Functional gene group analysis identifies synaptic gene groups as risk factor for schizophrenia

Abstract

Schizophrenia is a highly heritable disorder with a polygenic pattern of inheritance and a population prevalence of ~1%. Previous studies have implicated synaptic dysfunction in schizophrenia. We tested the accumulated association of genetic variants in expert-curated synaptic gene groups with schizophrenia in 4673 cases and 4965 healthy controls, using functional gene group analysis. Identifying groups of genes with similar cellular function rather than genes in isolation may have clinical implications for finding additional drug targets. We found that a group of 1026 synaptic genes was significantly associated with the risk of schizophrenia (P=7.6 × 10(-11)) and more strongly associated than 100 randomly drawn, matched control groups of genetic variants (P<0.01). Subsequent analysis of synaptic subgroups suggested that the strongest association signals are derived from three synaptic gene groups: intracellular signal transduction (P=2.0 × 10(-4)), excitability (P=9.0 × 10(-4)) and cell adhesion and trans-synaptic signaling (P=2.4 × 10(-3)).

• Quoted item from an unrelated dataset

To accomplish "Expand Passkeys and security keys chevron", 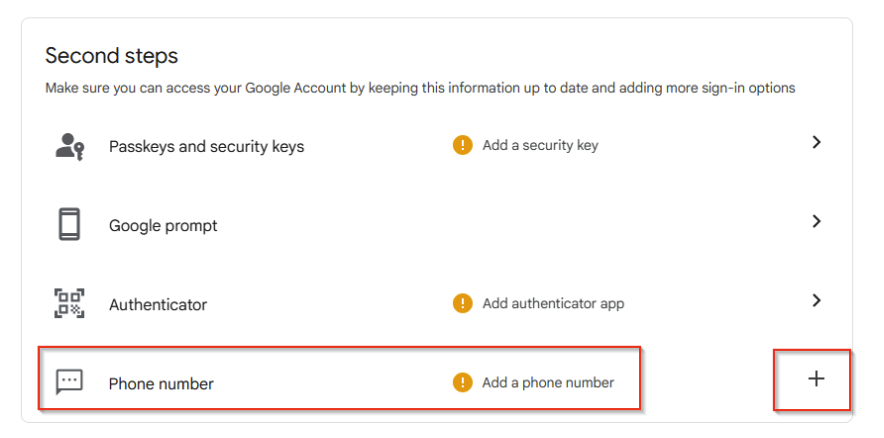I will pyautogui.click(x=816, y=142).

These results are consistent with a role of synaptic dysfunction in schizophrenia and imply that impaired intracellular signal transduction in synapses, synaptic excitability and cell adhesion and trans-synaptic signaling play a role in the pathology of schizophrenia.

Figure 1

Overview of steps in data analysis. The arrows in red represent the flow for the real data whereas the blue arrows represent the flow for the control methods.

Figure 2

Empirical distribution under the null hypothesis of no association between any single-nucleotide polymorphism (SNP) and the risk of schizophrenia. The Σ-log(P) obtained in the original analysis of all synaptic genes is indicated in red.

Figure 3

Overview of combined empirical P-values from the total group of synaptic genes and the three subgroups that were significant after correction for multiple testing, obtained from the analysis based on the actual functional gene groups (‘real', red bars), the five most significant results from the 100 draws for each control method (green bars) as well as the average combined empirical P-value (blue bars) obtained from five control methods across 100 draws. Note that the combined empirical P-values for the real group analysis as well as those for each of the 100 draws in 5 control methods are obtained from 10 000 permutations of the data and are the combined P-values across the three samples. For the ‘all synaptic genes' group, none of the control methods resulted in a lower P-value than the real analysis (that is, all empirical P-values of the empirical P-values <0.01), for the intracellular signal transduction group, control methods 1, 2, 3, 4, 5 resulted in empirical P-values of the empirical P-values of 0.02, 0.04, 0.03, 0.04 and 0.03 respectively. For Excitability, this was 0.02, 0.03, <0.01, <0.01 and 0.03, respectively, and for cell adhesion and trans-synaptic molecules signaling this was 0.03, 0.04, 0.04, 0.06 and 0.05, respectively. For description of competitive control methods and different null hypotheses tested we refer to Table 1.